I am months behind in posting reviews on these two books. (Eek!)
Wild & Free by Jess Connolly and Hayley Morgan
I took this one on my anniversary backpacking trip with Brandon and really savored reading it in the quiet of the wilderness. The subtitle for this one reads: A hope-filled anthem for the woman who feels she is both too much and never enough. I’m not sure I know a woman who couldn’t resonate with that statement! Looking out over the landscape of women today, I see many of my sisters held captive and caged by fear, by desires, by the push and pull of culture, by comparison. I even find that after all these years of walking with Jesus, having come to know Him as a little girl, and then growing up in the church and raised in the Scriptures, these same things often pull me back into bondage in different seasons of my life. This book reminds me of Captivating by Stasi Eldredge, similar message written for a new generation of women. I feel like the author’s target audience was probably the 20 to 30-something year old woman, and also somewhat directed toward a newer Christian, but I still greatly benefited from reading this! Who doesn’t need to revisit the truths of our value as women, our identity, the source of our worth, our motivation, and our definition of success? At first glance, the terms “wild” and “free” both invigorated me and also raised my eyebrows. But I love the direction the author’s went in defining their terms, grounding them in the gospel:
“If God is wild and if God is free, what does that mean for us? The answer we’ve landed on is that we believe we have the liberty to walk out our own wild freedom in pursuit of His kingdom, and He will help us as we go. He is the one who calls us to be wild–walking in who God created us to be. And He is the one who calls us to be free–resting in what Jesus has done for us.”

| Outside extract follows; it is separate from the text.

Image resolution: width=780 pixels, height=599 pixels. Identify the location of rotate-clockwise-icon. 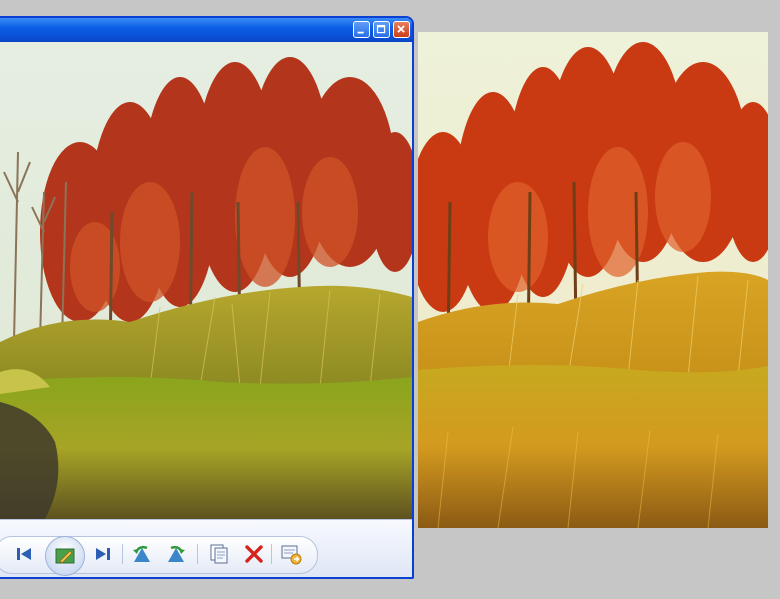
(176, 554).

The authors talk about their own histories of living “small and scared” and living “defensively,” ways that they struggled to understand the freedom we have in Christ. The authors are calling for renewed understanding of what it means to be hidden in Christ and to live a life for Him, calling for revival amongst women in the church today. I think it is an important book and enjoyed reading it. If you want to read an excerpt, you can find one here.

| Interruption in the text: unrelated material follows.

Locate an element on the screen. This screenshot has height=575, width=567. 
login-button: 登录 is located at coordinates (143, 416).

I finished this one months ago. I’m not sure why I’ve lagged to post this review because I really enjoyed it! I read it at a time when I was studying through Judges, and I love to compliment bible study with historical fiction. I find it breathes new life and perspective into a text that can sometimes seem boring. It helps me to remember that these people we are reading about in the pages of Scripture were real human beings with emotions and fears and struggles much like my own.
This book is book 2 in a series by Smith entitled “Daughters of the Promised Land,” and after reading it I will probably read the rest of the series. She writes interestingly and did an impeccable job of telling Deborah’s story with biblical accuracy and a ton of side research on the cultural context. As such, the story of Deborah truly comes to life and sparked a lot of curiosity and fresh perspective for me in thinking about this intriguing, powerful woman used mightily by God in a time when the people of God were far from Him, entangled in idolatry. I especially liked the way she imagined and depicted Deborah’s visions and gift of prophecy, as well as Deborah as a woman–both strong and outspoken, yet battling her own fears and humanity, growing in faith and dependence on God. Deborah was truly a “wild + free” woman! Smith’s imaginative biblical fiction reminded me of Francine Rivers’ Lineage of Grace series. Surely a story to get lost in and one I highly recommend!
Thank you to Revell Publishers + BookLook Bloggers for the opportunity to read these books in exchange for my honest review. All opinions expressed are my own.